- Source records -

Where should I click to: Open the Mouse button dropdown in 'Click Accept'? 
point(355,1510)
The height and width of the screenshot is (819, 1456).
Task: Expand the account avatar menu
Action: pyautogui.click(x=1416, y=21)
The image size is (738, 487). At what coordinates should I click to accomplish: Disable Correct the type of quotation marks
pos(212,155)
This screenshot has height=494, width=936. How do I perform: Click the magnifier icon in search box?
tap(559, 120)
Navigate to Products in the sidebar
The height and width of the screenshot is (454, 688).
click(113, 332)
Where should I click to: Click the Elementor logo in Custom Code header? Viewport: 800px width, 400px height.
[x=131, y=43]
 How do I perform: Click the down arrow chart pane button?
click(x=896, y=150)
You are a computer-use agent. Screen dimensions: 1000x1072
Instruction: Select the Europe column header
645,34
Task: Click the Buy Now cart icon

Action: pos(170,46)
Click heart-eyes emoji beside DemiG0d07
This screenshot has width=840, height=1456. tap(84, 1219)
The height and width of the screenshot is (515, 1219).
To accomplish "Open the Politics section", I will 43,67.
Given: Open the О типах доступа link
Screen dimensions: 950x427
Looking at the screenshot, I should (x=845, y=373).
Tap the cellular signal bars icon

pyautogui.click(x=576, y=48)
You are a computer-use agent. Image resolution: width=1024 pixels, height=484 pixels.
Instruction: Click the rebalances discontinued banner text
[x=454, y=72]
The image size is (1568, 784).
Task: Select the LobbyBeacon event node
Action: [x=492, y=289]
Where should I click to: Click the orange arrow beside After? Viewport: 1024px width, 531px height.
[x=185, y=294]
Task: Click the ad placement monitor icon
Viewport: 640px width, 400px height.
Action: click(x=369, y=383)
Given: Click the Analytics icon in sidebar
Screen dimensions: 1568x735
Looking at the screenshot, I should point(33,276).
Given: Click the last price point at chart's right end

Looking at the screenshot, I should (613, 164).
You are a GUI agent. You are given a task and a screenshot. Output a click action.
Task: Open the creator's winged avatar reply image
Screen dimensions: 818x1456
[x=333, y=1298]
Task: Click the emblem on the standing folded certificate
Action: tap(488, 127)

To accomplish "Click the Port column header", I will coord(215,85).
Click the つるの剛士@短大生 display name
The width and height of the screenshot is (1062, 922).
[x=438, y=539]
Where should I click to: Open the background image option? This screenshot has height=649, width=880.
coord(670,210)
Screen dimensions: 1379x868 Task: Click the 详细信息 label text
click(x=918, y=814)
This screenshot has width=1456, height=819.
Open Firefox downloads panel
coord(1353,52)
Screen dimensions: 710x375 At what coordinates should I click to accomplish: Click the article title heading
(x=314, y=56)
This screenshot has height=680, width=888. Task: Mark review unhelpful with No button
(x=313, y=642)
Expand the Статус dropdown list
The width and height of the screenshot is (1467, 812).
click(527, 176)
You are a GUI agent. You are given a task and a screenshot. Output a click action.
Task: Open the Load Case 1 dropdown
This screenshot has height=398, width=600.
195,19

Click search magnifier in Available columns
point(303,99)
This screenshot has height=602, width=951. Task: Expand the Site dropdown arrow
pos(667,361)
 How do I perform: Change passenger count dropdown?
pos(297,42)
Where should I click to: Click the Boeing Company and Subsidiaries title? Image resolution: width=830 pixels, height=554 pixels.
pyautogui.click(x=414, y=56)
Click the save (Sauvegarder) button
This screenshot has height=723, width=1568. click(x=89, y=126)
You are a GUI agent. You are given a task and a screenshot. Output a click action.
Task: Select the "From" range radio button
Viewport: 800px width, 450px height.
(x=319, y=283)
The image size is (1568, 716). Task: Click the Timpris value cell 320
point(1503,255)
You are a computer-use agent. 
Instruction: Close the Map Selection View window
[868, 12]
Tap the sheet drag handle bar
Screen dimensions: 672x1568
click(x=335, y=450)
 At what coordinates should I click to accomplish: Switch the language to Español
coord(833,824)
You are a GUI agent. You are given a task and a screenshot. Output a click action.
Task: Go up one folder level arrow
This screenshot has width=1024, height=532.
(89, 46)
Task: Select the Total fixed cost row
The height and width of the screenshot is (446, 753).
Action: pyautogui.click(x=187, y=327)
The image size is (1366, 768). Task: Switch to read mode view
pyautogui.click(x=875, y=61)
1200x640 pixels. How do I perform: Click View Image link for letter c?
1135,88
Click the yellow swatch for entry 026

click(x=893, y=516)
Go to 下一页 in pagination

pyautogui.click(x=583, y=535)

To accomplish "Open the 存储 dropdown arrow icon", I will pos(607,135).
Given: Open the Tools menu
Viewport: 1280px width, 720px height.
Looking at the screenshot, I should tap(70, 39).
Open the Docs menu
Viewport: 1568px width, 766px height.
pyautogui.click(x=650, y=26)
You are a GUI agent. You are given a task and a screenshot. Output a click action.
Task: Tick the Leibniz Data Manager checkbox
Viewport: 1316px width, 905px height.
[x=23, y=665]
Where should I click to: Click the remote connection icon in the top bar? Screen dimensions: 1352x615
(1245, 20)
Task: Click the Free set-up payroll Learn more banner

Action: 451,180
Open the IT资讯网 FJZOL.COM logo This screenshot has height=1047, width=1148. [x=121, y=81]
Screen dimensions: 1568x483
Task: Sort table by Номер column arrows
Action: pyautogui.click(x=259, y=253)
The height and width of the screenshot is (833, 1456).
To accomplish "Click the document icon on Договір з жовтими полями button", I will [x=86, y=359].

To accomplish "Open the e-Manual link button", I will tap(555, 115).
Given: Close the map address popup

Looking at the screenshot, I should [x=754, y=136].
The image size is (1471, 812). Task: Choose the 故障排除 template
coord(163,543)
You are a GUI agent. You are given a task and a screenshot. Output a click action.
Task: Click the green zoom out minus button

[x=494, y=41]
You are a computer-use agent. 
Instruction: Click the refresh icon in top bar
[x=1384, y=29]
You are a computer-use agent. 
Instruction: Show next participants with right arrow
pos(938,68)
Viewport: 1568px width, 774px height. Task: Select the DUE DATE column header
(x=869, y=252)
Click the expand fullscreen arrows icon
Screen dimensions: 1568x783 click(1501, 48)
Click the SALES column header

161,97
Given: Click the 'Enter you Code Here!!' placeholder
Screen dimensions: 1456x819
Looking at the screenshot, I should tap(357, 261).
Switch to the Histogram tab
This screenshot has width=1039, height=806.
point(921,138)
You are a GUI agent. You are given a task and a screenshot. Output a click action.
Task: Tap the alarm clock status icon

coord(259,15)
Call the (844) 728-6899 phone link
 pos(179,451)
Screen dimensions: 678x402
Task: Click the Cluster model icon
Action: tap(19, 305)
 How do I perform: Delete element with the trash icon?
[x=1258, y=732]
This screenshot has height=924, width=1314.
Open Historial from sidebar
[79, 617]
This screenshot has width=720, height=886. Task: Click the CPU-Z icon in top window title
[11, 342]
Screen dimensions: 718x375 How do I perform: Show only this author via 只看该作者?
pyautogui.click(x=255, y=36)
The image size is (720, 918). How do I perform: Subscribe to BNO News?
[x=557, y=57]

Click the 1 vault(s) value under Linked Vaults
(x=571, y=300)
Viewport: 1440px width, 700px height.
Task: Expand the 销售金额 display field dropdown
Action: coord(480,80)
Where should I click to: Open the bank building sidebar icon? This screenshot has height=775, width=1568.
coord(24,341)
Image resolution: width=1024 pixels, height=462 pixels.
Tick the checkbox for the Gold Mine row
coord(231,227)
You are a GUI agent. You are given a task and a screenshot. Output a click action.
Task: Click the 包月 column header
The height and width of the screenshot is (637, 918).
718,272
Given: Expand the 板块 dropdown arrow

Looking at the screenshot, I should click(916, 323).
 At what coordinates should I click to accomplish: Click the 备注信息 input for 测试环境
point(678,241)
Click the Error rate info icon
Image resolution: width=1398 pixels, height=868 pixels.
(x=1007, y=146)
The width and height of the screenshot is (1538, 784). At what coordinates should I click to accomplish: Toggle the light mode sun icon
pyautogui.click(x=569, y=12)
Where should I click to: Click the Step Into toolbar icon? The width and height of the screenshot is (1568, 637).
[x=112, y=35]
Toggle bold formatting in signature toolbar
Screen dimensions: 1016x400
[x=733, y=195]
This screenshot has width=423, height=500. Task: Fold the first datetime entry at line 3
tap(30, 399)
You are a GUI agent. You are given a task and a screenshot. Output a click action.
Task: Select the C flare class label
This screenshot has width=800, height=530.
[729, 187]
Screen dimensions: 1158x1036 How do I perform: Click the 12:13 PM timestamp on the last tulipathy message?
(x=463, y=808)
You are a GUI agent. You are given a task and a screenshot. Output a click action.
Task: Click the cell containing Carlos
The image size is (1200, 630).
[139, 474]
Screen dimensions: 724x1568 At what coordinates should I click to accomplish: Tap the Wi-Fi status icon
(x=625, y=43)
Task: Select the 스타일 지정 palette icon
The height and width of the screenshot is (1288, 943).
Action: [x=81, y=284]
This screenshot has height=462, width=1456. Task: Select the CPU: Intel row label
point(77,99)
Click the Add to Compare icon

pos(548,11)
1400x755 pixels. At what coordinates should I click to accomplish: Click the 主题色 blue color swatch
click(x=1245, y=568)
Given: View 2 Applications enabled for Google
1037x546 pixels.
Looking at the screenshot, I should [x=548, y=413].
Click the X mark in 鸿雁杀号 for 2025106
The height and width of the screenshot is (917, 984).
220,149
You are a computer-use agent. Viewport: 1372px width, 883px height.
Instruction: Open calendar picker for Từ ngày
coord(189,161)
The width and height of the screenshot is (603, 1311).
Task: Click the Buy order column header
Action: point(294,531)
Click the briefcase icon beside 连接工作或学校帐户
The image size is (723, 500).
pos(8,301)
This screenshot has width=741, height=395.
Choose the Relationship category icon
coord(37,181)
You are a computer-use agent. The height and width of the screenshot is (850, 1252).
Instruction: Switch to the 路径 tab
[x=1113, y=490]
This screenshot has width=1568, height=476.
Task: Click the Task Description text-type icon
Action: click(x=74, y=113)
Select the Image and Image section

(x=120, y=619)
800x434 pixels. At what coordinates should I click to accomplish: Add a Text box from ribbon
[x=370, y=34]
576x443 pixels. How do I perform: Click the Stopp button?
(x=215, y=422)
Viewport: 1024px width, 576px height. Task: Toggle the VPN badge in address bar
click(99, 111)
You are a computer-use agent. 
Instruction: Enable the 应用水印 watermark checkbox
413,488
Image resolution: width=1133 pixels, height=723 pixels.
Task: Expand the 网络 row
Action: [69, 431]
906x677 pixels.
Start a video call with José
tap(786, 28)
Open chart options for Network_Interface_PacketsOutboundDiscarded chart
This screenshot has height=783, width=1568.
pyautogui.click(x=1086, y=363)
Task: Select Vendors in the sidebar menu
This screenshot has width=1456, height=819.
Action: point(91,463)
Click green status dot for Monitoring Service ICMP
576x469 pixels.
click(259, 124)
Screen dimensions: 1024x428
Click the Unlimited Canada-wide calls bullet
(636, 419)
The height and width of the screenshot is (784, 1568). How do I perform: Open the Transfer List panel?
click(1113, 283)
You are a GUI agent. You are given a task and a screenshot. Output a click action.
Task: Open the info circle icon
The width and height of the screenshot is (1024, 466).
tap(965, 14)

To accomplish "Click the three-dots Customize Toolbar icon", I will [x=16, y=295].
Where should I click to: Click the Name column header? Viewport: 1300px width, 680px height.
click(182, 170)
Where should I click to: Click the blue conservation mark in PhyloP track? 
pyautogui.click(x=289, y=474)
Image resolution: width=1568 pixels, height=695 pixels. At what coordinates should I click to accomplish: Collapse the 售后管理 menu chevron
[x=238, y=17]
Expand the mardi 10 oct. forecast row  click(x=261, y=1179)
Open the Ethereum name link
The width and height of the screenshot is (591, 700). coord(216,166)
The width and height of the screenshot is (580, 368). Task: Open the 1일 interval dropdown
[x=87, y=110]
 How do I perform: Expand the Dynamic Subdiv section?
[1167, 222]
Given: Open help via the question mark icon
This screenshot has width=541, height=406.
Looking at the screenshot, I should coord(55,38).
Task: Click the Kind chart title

- Given problem -
Extract each line above that contains the word "avatar".

- Answer to this problem -
Task: Expand the account avatar menu
Task: Open the creator's winged avatar reply image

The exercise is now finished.